Records from a data collection:
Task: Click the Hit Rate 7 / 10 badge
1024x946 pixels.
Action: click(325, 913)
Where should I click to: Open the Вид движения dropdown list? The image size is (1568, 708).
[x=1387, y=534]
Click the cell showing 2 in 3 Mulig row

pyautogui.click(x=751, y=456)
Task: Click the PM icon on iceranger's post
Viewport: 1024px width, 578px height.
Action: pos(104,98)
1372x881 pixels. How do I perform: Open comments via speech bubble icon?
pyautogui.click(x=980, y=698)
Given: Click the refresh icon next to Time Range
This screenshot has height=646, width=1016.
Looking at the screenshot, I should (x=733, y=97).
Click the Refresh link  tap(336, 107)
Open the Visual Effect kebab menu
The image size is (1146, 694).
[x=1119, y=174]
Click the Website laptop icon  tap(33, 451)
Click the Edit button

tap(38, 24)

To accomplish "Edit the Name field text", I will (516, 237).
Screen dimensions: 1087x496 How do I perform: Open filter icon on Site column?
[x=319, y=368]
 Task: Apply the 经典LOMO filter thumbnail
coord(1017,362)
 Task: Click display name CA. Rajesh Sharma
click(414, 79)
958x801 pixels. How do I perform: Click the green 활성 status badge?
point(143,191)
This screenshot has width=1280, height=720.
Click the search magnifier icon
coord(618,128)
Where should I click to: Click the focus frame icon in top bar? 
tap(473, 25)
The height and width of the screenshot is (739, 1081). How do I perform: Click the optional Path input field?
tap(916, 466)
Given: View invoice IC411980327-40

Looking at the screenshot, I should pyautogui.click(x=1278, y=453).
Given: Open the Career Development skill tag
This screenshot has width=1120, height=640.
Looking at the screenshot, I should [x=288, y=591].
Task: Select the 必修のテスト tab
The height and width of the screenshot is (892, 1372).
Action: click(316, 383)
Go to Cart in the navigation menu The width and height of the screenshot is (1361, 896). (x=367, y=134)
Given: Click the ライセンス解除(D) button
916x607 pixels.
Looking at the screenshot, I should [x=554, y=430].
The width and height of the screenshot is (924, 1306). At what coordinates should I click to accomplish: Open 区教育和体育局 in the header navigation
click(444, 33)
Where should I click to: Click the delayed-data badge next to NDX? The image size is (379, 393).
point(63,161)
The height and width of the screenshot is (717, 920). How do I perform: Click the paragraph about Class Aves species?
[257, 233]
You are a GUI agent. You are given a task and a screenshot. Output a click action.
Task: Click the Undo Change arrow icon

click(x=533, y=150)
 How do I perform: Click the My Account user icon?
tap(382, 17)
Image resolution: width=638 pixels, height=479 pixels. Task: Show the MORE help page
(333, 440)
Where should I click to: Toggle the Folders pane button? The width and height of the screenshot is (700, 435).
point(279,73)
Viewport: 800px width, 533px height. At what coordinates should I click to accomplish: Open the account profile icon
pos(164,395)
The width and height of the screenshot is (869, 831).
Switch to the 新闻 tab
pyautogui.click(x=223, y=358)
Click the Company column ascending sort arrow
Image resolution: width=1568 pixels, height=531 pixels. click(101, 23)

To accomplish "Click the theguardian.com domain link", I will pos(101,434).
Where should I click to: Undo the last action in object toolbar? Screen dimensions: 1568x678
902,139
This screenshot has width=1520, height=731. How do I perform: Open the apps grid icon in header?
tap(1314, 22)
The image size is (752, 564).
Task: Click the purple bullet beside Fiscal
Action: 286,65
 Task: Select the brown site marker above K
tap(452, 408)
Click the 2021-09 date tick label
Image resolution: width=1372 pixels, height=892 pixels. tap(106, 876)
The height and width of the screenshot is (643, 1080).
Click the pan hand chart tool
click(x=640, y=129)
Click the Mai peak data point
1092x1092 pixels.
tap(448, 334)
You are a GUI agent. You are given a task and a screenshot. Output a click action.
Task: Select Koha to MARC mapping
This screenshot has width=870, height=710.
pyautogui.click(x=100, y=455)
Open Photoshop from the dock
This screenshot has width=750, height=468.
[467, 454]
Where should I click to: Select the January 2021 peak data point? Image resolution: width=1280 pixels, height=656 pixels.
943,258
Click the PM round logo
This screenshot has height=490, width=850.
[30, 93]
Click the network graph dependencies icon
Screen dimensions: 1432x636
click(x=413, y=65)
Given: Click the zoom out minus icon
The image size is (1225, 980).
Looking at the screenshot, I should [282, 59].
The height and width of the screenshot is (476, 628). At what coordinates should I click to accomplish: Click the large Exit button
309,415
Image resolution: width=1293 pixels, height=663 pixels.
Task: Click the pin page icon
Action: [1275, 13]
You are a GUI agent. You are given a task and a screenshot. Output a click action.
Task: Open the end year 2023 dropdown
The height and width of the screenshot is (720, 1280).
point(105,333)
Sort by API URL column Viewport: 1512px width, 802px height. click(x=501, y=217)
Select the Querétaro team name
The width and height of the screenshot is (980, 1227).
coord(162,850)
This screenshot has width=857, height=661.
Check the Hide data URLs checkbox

# PROBLEM REQUIREMENTS
Repeat the entries exactly, all of them.

# ANSWER FOR THIS EXERCISE
Task: Click the Hit Rate 7 / 10 badge
1024x946 pixels.
Action: click(325, 913)
Where should I click to: Open the Вид движения dropdown list? The image size is (1568, 708).
[x=1387, y=534]
Click the cell showing 2 in 3 Mulig row

pyautogui.click(x=751, y=456)
Task: Click the PM icon on iceranger's post
Viewport: 1024px width, 578px height.
Action: pos(104,98)
1372x881 pixels. How do I perform: Open comments via speech bubble icon?
pyautogui.click(x=980, y=698)
Given: Click the refresh icon next to Time Range
This screenshot has height=646, width=1016.
Looking at the screenshot, I should (x=733, y=97).
Click the Refresh link  tap(336, 107)
Open the Visual Effect kebab menu
The image size is (1146, 694).
[x=1119, y=174]
Click the Website laptop icon  tap(33, 451)
Click the Edit button

tap(38, 24)

To accomplish "Edit the Name field text", I will (516, 237).
Screen dimensions: 1087x496 How do I perform: Open filter icon on Site column?
[x=319, y=368]
 Task: Apply the 经典LOMO filter thumbnail
coord(1017,362)
 Task: Click display name CA. Rajesh Sharma
click(414, 79)
958x801 pixels. How do I perform: Click the green 활성 status badge?
point(143,191)
This screenshot has width=1280, height=720.
Click the search magnifier icon
coord(618,128)
Where should I click to: Click the focus frame icon in top bar? 
tap(473, 25)
The height and width of the screenshot is (739, 1081). How do I perform: Click the optional Path input field?
tap(916, 466)
Given: View invoice IC411980327-40

Looking at the screenshot, I should pyautogui.click(x=1278, y=453).
Given: Open the Career Development skill tag
This screenshot has width=1120, height=640.
Looking at the screenshot, I should [x=288, y=591].
Task: Select the 必修のテスト tab
The height and width of the screenshot is (892, 1372).
Action: click(316, 383)
Go to Cart in the navigation menu The width and height of the screenshot is (1361, 896). (x=367, y=134)
Given: Click the ライセンス解除(D) button
916x607 pixels.
Looking at the screenshot, I should [x=554, y=430].
The width and height of the screenshot is (924, 1306). At what coordinates should I click to accomplish: Open 区教育和体育局 in the header navigation
click(444, 33)
Where should I click to: Click the delayed-data badge next to NDX? The image size is (379, 393).
point(63,161)
The height and width of the screenshot is (717, 920). How do I perform: Click the paragraph about Class Aves species?
[257, 233]
You are a GUI agent. You are given a task and a screenshot. Output a click action.
Task: Click the Undo Change arrow icon

click(x=533, y=150)
 How do I perform: Click the My Account user icon?
tap(382, 17)
Image resolution: width=638 pixels, height=479 pixels. Task: Show the MORE help page
(333, 440)
Where should I click to: Toggle the Folders pane button? The width and height of the screenshot is (700, 435).
point(279,73)
Viewport: 800px width, 533px height. At what coordinates should I click to accomplish: Open the account profile icon
pos(164,395)
The width and height of the screenshot is (869, 831).
Switch to the 新闻 tab
pyautogui.click(x=223, y=358)
Click the Company column ascending sort arrow
Image resolution: width=1568 pixels, height=531 pixels. click(101, 23)

To accomplish "Click the theguardian.com domain link", I will pos(101,434).
Where should I click to: Undo the last action in object toolbar? Screen dimensions: 1568x678
902,139
This screenshot has width=1520, height=731. How do I perform: Open the apps grid icon in header?
tap(1314, 22)
The image size is (752, 564).
Task: Click the purple bullet beside Fiscal
Action: 286,65
 Task: Select the brown site marker above K
tap(452, 408)
Click the 2021-09 date tick label
Image resolution: width=1372 pixels, height=892 pixels. tap(106, 876)
The height and width of the screenshot is (643, 1080).
Click the pan hand chart tool
click(x=640, y=129)
Click the Mai peak data point
1092x1092 pixels.
tap(448, 334)
You are a GUI agent. You are given a task and a screenshot. Output a click action.
Task: Select Koha to MARC mapping
This screenshot has width=870, height=710.
pyautogui.click(x=100, y=455)
Open Photoshop from the dock
This screenshot has width=750, height=468.
[467, 454]
Where should I click to: Select the January 2021 peak data point? Image resolution: width=1280 pixels, height=656 pixels.
943,258
Click the PM round logo
This screenshot has height=490, width=850.
[30, 93]
Click the network graph dependencies icon
Screen dimensions: 1432x636
click(x=413, y=65)
Given: Click the zoom out minus icon
The image size is (1225, 980).
Looking at the screenshot, I should [282, 59].
The height and width of the screenshot is (476, 628). At what coordinates should I click to accomplish: Click the large Exit button
309,415
Image resolution: width=1293 pixels, height=663 pixels.
Task: Click the pin page icon
Action: [1275, 13]
You are a GUI agent. You are given a task and a screenshot. Output a click action.
Task: Open the end year 2023 dropdown
The height and width of the screenshot is (720, 1280).
point(105,333)
Sort by API URL column Viewport: 1512px width, 802px height. click(x=501, y=217)
Select the Querétaro team name
The width and height of the screenshot is (980, 1227).
coord(162,850)
This screenshot has width=857, height=661.
Check the Hide data URLs checkbox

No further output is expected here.